UArizona selects Phoenix Bioscience Core as site of new Center for Advanced Molecular and Immunological Therapies

UArizona selects Phoenix Bioscience Core as site of new Center for Advanced Molecular and Immunological Therapies

The University of Arizona announced April 6 that the Phoenix Bioscience Core will be the site of the new UArizona Center for Advanced Molecular and Immunological Therapies. You can read an excerpt of the announcement below.


Phoenix will soon be the home of the Center for Advanced Molecular and Immunological Therapies, a new University of Arizona Health Sciences center focused on developing biological therapies that stimulate or suppress the immune system to fight disease.

The Center for Advanced Molecular and Immunological Therapies, or CAMI, will be a hub to advance knowledge of the immunology of cancers, infectious diseases and autoimmune conditions to develop novel strategies for the diagnosis, prevention and treatment of diseases.

“Our expertise in basic science, translational medicine and investigator-initiated clinical trials will allow the University of Arizona Health Sciences to lead the nation in advanced immunotherapies research,” said Michael D. Dake, MD, University of Arizona Health Sciences senior vice president. “We believe the Phoenix Bioscience Core is the perfect location to allow us to bring together world-class faculty, clinical researchers and internationally recognized thought leaders to catalyze the next generation of precision health care treatments.”

CAMI will serve as the anchor for an innovation district that aims to differentiate Phoenix from other emerging life sciences hubs, establishing the Phoenix Bioscience Core as a center of cell and gene therapy research, startup activity and corporate engagement.

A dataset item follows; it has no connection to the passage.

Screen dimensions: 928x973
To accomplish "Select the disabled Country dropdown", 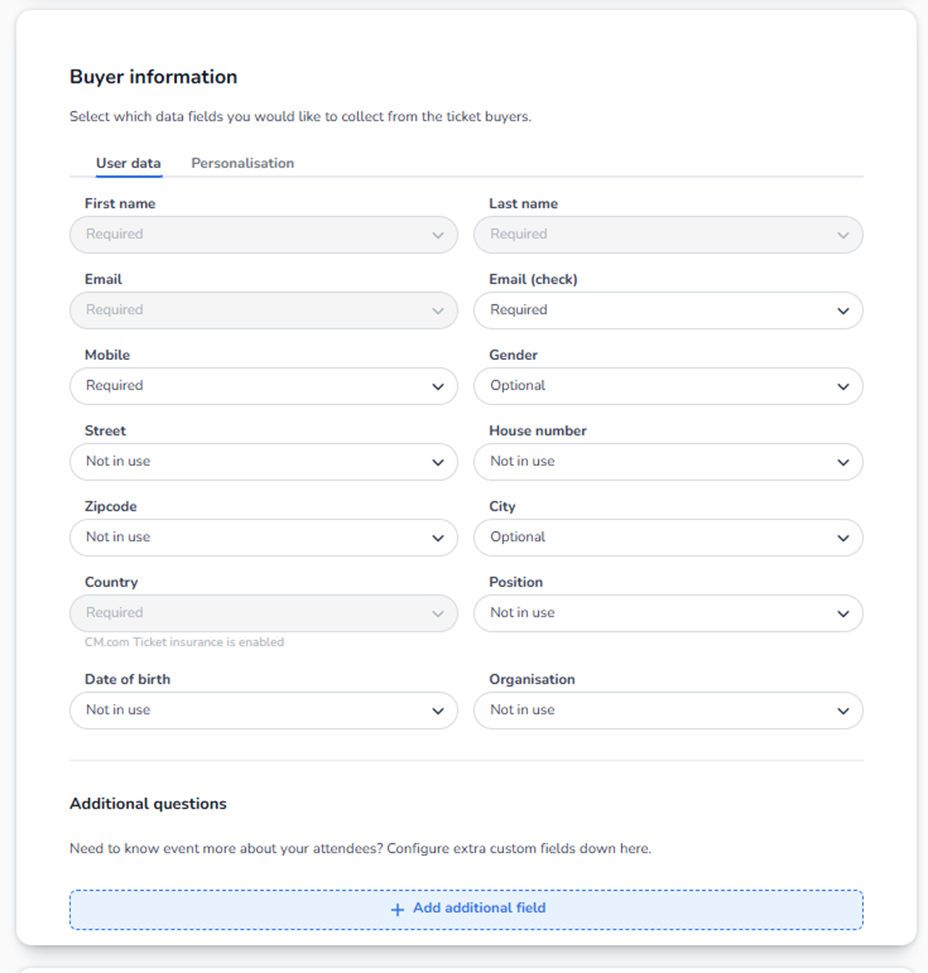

The center will have four areas of research focus: cancer, infectious diseases, autoimmune diseases and real-time immune system monitoring. Immunotherapy is one of the most promising approaches to cancer treatment, as it has the potential to sidestep the effects of therapies that can compromise patients’ long-term health and wellness. Classic immunotherapies such as vaccines already are being tested for some types of cancers, while the COVID-19 pandemic has highlighted vaccines’ continued importance in a world threatened by emerging pathogens.